The classical **Markowitz mean-variance model** is extended by adding a **cardinality constraint**, limiting the number of assets included in the portfolio. This transforms the problem into a **Mixed-Integer Quadratic Program (MIQP)**, making it significantly more challenging to solve due to its NP-hard nature.

In this notebook, we will:

- Formulate the classical and cardinality-constrained optimization problems
- Discuss the implications of binary variables and computational complexity
- Implement and solve small CCMV problems using Python
- Prepare for future integration of clustering methods as described in the paper

This work serves as both a theoretical deep dive and a practical foundation for reproducing the paper’s results.

### Portfolio Optimization Problem Formulation

The classical **mean-variance portfolio optimization** problem, introduced by Markowitz (1952), aims to minimize portfolio risk for a given level of expected return (or equivalently, balance both using a risk aversion parameter).

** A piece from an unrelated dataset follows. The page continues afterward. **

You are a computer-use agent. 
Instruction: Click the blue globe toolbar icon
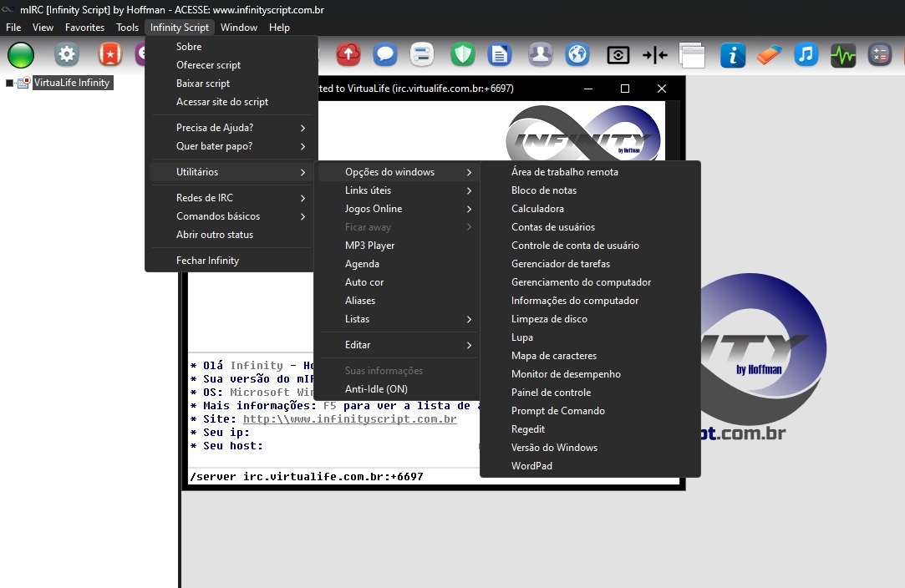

It is formulated as:

$$
\min_{w \in \mathbb{R}^N} \quad w^\top \Sigma w - \gamma \mu^\top w \quad \text{subject to} \quad \mathbf{1}^\top w = 1,\quad 0 \leq w_i \leq 1 \quad \forall i \in \{1, \ldots, N\}
$$

where:

- $ w = (w_1, \ldots, w_N)^\top $ is the vector of portfolio weights  
- $ \Sigma \in \mathbb{R}^{N \times N} $ is the **covariance matrix** of asset returns  
- $ \mu \in \mathbb{R}^N $ is the **expected return vector**  
- $ \gamma > 0 $ is the **risk aversion coefficient**  
- $ \mathbf{1} \in \mathbb{R}^N $ is a vector of ones  
- The constraint $ \mathbf{1}^\top w = 1 $ ensures the portfolio is fully invested  
- The box constraint $ 0 \leq w_i \leq 1 $ limits individual asset weights

This is a **convex quadratic program** and can be efficiently solved using standard optimization methods.



This classical model is easy to solve due to its convexity, but it does not capture important practical constraints that investors often face. In real-world applications, it is common to:

- Reduce transaction costs  
- Control portfolio complexity  
- Avoid excessive concentration in a few assets

To reflect these needs, we introduce two key extensions:

#### 1. Cardinality Constraint

Investors may want to limit the total number of assets in the portfolio. Let $\Delta \in \mathbb{N}_+$ denote the maximum allowed number of assets. This leads to the **cardinality constraint**:

$$
\|w\|_0 \leq \Delta
$$

Here, $\|w\|_0$ is the **zero-norm**, which counts the number of nonzero entries in $w$. This constraint is **non-convex** and introduces **combinatorial complexity**, requiring the use of binary decision variables.

#### 2. Box Constraint on Asset Weights

To prevent overexposure to individual assets, we constrain each weight to lie within a maximum threshold. Let $\bar{w} \in (0, 1]$ be the maximum allowable weight per asset. The constraint is written as:

$$
w \in [0, \bar{w}]^N
$$

This **box constraint** ensures no single asset can dominate the portfolio, and also helps with regulatory compliance or risk diversification.

Together, these constraints transform the problem into a **Mixed-Integer Quadratic Program (MIQP)**, which is computationally much harder to solve than the unconstrained case.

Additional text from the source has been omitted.